| WORK ORDER |
In the data below, find the line that contains "Choux de Bruxelles (177, 384)" and the line that contains "North Chelmsford, MA (634, 725)". Copy both, plus every line between them, exactly.
===== RECORDS PROVIDED
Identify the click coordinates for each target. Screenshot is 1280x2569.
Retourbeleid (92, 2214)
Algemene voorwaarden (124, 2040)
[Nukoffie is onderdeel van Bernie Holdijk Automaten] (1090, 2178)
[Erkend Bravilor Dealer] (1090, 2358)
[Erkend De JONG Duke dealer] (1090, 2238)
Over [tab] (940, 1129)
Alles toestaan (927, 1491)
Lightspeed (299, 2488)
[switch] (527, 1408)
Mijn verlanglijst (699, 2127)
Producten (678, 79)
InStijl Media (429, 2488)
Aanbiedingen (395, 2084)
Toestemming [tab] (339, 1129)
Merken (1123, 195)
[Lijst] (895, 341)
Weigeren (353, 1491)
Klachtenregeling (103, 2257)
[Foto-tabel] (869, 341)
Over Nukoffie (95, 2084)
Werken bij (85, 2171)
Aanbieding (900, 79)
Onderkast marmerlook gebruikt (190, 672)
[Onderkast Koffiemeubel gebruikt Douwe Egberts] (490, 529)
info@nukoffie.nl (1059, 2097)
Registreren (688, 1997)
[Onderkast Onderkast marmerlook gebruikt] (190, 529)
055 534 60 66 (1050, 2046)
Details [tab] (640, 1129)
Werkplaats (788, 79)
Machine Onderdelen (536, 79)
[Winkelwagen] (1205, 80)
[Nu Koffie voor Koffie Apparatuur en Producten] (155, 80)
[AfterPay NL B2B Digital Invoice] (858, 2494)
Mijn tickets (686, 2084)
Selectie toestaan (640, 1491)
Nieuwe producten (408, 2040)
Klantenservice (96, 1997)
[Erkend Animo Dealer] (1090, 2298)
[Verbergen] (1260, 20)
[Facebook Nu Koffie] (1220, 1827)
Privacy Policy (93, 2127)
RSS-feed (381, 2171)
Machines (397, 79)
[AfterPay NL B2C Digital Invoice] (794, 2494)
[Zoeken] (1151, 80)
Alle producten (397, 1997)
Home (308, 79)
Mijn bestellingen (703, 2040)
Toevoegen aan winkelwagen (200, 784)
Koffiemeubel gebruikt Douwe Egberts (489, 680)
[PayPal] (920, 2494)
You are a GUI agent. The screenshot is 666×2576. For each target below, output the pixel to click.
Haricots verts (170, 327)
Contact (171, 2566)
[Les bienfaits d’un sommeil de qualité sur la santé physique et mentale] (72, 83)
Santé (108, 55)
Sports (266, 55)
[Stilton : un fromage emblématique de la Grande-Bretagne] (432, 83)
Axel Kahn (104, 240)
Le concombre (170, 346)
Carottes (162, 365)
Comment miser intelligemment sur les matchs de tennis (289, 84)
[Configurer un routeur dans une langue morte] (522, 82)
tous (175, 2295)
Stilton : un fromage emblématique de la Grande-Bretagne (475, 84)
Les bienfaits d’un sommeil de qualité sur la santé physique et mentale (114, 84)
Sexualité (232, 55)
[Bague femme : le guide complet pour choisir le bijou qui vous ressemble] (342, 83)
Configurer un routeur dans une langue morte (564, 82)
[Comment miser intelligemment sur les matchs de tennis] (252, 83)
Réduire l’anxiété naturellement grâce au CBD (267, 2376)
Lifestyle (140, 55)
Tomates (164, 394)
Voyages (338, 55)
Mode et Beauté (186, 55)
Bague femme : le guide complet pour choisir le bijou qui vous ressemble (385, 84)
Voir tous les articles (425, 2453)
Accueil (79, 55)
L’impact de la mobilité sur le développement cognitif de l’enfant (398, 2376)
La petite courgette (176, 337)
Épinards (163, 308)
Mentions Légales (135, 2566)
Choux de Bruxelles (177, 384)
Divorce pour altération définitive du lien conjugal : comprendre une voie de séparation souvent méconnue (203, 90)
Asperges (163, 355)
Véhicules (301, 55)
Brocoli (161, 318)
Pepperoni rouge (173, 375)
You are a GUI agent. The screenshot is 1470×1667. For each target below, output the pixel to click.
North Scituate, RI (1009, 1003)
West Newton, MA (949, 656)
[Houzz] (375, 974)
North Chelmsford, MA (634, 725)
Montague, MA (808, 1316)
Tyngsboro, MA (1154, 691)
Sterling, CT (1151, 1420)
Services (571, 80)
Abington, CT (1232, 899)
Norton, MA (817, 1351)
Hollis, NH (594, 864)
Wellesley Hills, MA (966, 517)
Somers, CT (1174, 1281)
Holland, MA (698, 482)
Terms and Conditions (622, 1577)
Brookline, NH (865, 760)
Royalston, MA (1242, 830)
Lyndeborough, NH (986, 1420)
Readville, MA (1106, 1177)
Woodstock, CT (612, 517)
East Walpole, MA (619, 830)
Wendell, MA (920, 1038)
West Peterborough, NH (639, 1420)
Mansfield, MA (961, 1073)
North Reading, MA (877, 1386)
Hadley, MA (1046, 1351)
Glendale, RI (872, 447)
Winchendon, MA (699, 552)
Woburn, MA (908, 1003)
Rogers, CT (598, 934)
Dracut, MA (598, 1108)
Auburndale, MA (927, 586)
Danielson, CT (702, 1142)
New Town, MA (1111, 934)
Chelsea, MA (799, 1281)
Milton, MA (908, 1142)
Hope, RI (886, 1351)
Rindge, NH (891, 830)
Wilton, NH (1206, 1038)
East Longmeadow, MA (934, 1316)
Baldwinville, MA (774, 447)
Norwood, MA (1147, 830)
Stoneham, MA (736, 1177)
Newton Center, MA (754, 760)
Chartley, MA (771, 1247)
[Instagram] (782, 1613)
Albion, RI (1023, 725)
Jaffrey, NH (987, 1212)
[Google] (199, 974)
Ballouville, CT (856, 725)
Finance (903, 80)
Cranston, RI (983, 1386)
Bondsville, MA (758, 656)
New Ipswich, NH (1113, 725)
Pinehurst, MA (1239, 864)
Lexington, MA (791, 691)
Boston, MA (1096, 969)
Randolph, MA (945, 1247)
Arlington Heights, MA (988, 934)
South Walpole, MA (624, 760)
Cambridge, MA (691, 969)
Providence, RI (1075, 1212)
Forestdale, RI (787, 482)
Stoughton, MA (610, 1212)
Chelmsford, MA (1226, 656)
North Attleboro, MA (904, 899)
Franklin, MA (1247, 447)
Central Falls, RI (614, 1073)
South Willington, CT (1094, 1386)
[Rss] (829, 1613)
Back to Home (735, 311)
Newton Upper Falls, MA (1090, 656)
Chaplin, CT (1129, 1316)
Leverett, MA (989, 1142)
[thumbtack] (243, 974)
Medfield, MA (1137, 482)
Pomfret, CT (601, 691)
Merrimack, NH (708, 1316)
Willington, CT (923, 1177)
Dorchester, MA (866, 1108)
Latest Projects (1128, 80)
==========
| TASK RESPONSE |
Choux de Bruxelles (177, 384)
Divorce pour altération définitive du lien conjugal : comprendre une voie de séparation souvent méconnue (203, 90)
Asperges (163, 355)
Véhicules (301, 55)
Brocoli (161, 318)
Pepperoni rouge (173, 375)
You are a GUI agent. The screenshot is 1470×1667. For each target below, output the pixel to click.
North Scituate, RI (1009, 1003)
West Newton, MA (949, 656)
[Houzz] (375, 974)
North Chelmsford, MA (634, 725)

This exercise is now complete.